Fox Valley region must take more risks to grow entrepreneurship, panel says

When it comes to raising money in the Fox Valley region, getting investors to take risks on young companies is no easy task.

For the region to compete with Madison, Milwaukee, and other entrepreneurial hubs across the country, that hesitation needs to change, according to a panel that spoke Thursday at a meeting of the Wisconsin Technology Council’s Innovation Network in Appleton.

“I was talking to someone the other day who is trying to raise venture capital up here, and the person said, ‘You’ve got a big problem, because you’re in the business where four or five out of 10 deals crater,’” said Paul Jones, founder of the Forum for Innovation, or FiNN, and a principal in Angels on the Water and Ventures on the Water. “‘And you’re in an environment where most business people think if one deal out of 10 is going to crater, that’s too risky.’”

This caution stems from historical and cultural factors, he says.

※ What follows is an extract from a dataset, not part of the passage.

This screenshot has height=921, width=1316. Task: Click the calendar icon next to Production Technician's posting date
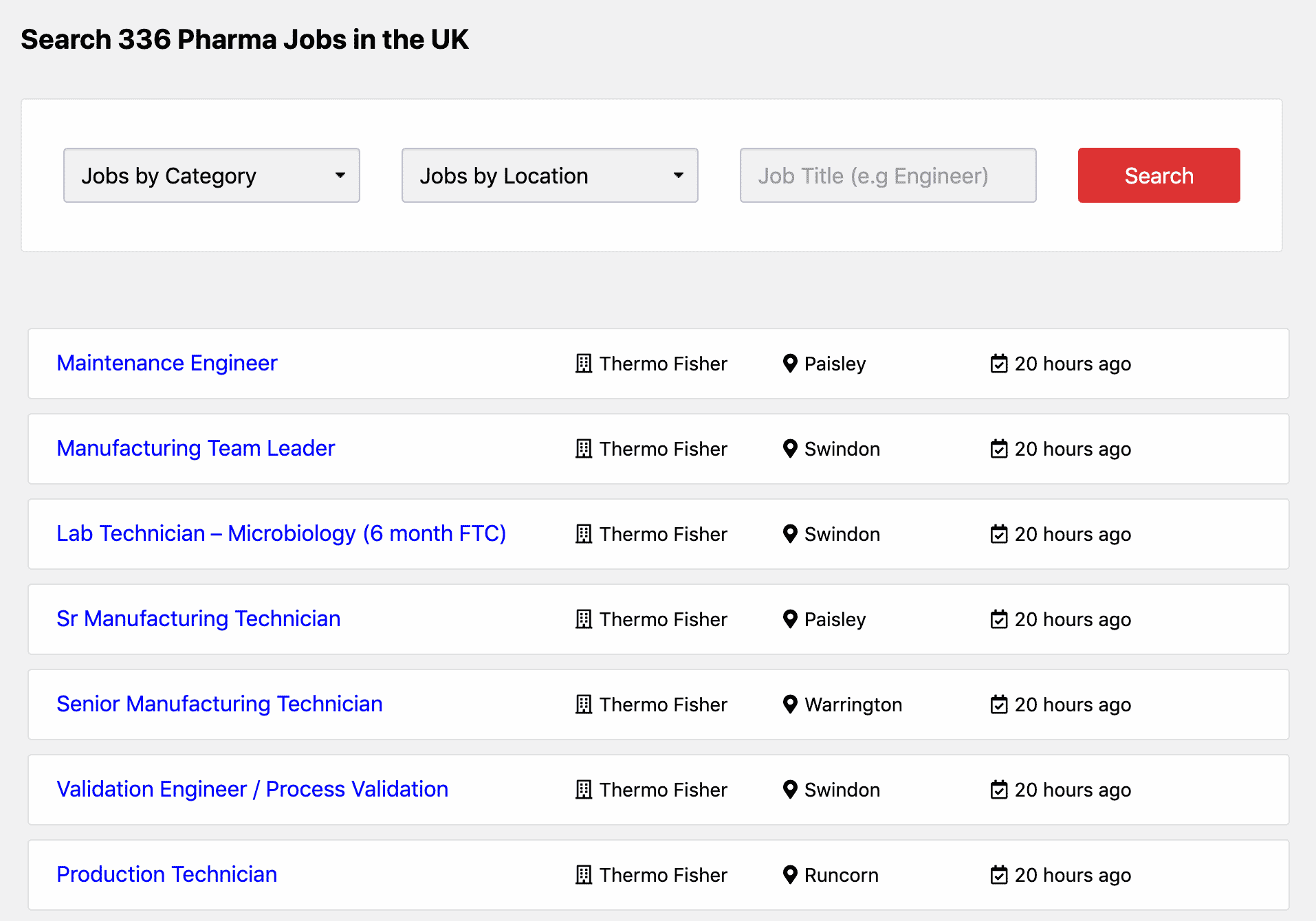coord(998,875)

“We live in a very conservative business part of the state, where a lot of wealthy people, and frankly a lot of great companies, are living off the entrepreneurial risk taken 100 years ago to build the paper industry and the other industries in northeast Wisconsin manufacturing,” Jones said.

He says companies in the Fox Valley area can rise above these environmental challenges by being flexible, keeping a small crew and “rolling with the punches.” For the region overall to become more receptive to growing companies, a bigger shift in the business community’s attitude is needed, he says.

“Culturally, it needs to be that when you leave Kimberly Clark or something, people don’t ask what happened, they ask ‘What took you so long?’ Jones said. “It’s got to be a place where people appreciate taking risk.”

Appleton Mayor Tim Hanna echoed Jones’ sentiment.

“For so many years, Wisconsin has been pretty conservative when it comes to investment and startups,” Hanna said. “We have to find a way to do that better without losing some of those conservative principles, and still find a way to take a little more risk, because quite frankly, the new economy is demanding that we do that.”

One company is familiar with how difficult it can be to get off the ground. OrgPix has gone through several iterations and many rounds of angel investment. The Appleton-based company captures and stores visual memories, allowing people to share pictures from weddings, sporting events or any important event, all in real-time.

When it was known as Liveyearbook in 2010, the company won the Governor’s Business Plan Contest, and went on to raise $4 million in the next three years.

Even with that support, the company was unable to get the ball rolling, and was forced to revamp in 2014. Since then, it has continued to raise funds under CEO and founder Dan Nickchen with a $200,000 angel investment in 2016, finishing its series AA round. Series AA usually include angel investments of less than $1 million, while a typical series A venture round will be for larger amounts.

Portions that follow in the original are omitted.